Efficient Sample-optimal Learning of Gaussian Tree Models via Sample-optimal Testing of Gaussian Mutual Information
Gayen, Sutanu, Kale, Sanket, Sen, Sayantan
Learning high-dimensional distributions is a significant challenge in machine learning and statistics. Classical research has mostly concentrated on asymptotic analysis of such data under suitable assumptions. While existing works [Bhattacharyya et al.: SICOMP 2023, Daskalakis et al.: STOC 2021, Choo et al.: ALT 2024] focus on discrete distributions, the current work addresses the tree structure learning problem for Gaussian distributions, providing efficient algorithms with solid theoretical guarantees. This is crucial as real-world distributions are often continuous and differ from the discrete scenarios studied in prior works. In this work, we design a conditional mutual information tester for Gaussian random variables that can test whether two Gaussian random variables are independent, or their conditional mutual information is at least $\varepsilon$, for some parameter $\varepsilon \in (0,1)$ using $\mathcal{O}(\varepsilon^{-1})$ samples which we show to be near-optimal.
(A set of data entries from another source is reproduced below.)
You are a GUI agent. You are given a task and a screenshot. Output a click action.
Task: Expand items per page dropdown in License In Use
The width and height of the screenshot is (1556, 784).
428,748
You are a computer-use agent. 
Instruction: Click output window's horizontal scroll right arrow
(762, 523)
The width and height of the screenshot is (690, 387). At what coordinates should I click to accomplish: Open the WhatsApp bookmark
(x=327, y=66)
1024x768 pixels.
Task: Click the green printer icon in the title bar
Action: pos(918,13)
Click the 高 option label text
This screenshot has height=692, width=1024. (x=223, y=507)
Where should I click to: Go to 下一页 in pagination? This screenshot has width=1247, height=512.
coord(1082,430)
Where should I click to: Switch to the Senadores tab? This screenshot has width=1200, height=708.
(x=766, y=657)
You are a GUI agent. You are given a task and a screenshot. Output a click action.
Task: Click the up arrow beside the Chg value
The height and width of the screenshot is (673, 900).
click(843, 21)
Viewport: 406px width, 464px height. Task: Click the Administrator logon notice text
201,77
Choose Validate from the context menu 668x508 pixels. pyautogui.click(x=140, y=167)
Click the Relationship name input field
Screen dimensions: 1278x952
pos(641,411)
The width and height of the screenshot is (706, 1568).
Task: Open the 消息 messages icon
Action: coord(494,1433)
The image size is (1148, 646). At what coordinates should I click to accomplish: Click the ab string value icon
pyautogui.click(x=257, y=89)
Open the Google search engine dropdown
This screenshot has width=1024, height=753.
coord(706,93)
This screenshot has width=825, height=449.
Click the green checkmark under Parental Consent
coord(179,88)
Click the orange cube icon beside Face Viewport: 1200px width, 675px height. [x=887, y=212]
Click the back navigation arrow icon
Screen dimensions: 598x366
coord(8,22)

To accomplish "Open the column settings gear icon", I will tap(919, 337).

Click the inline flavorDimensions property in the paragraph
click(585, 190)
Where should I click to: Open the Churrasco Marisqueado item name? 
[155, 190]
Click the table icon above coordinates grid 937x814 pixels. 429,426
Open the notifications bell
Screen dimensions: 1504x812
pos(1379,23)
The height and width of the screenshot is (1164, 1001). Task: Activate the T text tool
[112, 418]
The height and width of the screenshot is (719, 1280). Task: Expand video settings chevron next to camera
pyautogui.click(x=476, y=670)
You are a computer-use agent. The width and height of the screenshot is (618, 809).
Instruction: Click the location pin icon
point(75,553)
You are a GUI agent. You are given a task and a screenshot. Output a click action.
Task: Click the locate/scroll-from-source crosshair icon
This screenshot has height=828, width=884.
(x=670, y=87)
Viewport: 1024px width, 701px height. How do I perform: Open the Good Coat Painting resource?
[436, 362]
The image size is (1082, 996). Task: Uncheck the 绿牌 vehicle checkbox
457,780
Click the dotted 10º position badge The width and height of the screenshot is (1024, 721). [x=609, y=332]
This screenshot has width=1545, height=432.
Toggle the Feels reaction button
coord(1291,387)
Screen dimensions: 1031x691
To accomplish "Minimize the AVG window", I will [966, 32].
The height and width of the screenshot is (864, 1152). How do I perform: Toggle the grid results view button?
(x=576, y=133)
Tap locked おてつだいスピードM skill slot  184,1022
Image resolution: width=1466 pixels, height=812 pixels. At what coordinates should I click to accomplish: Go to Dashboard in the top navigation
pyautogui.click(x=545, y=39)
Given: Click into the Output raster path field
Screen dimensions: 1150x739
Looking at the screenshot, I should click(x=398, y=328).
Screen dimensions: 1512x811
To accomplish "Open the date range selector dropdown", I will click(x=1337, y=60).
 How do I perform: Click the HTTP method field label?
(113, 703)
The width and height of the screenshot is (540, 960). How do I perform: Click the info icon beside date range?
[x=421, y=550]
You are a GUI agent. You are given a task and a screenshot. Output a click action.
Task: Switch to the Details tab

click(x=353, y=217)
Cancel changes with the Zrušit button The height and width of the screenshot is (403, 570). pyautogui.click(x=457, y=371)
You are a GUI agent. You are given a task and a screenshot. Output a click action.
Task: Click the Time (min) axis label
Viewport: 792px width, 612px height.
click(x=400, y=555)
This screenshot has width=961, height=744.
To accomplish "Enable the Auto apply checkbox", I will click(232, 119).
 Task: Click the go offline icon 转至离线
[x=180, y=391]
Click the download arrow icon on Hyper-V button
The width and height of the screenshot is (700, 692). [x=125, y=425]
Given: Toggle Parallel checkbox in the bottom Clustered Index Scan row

In contrast, an additive estimation would require $\Omega(\varepsilon^{-2})$ samples. Our upper bound technique uses linear regression on a pair of suitably transformed random variables. Importantly, we show that the chain rule of conditional mutual information continues to hold for the estimated (conditional) mutual information. As an application of such a mutual information tester, we give an efficient $\varepsilon$-approximate structure-learning algorithm for an $n$-variate Gaussian tree model that takes $\widetilde{\Theta}(n\varepsilon^{-1})$ samples which we again show to be near-optimal. In contrast, when the underlying Gaussian model is not known to be tree-structured, we show that $\widetilde{{{\Theta}}}(n^2\varepsilon^{-2})$ samples are necessary and sufficient to output an $\varepsilon$-approximate tree structure. We perform extensive experiments that corroborate our theoretical convergence bounds.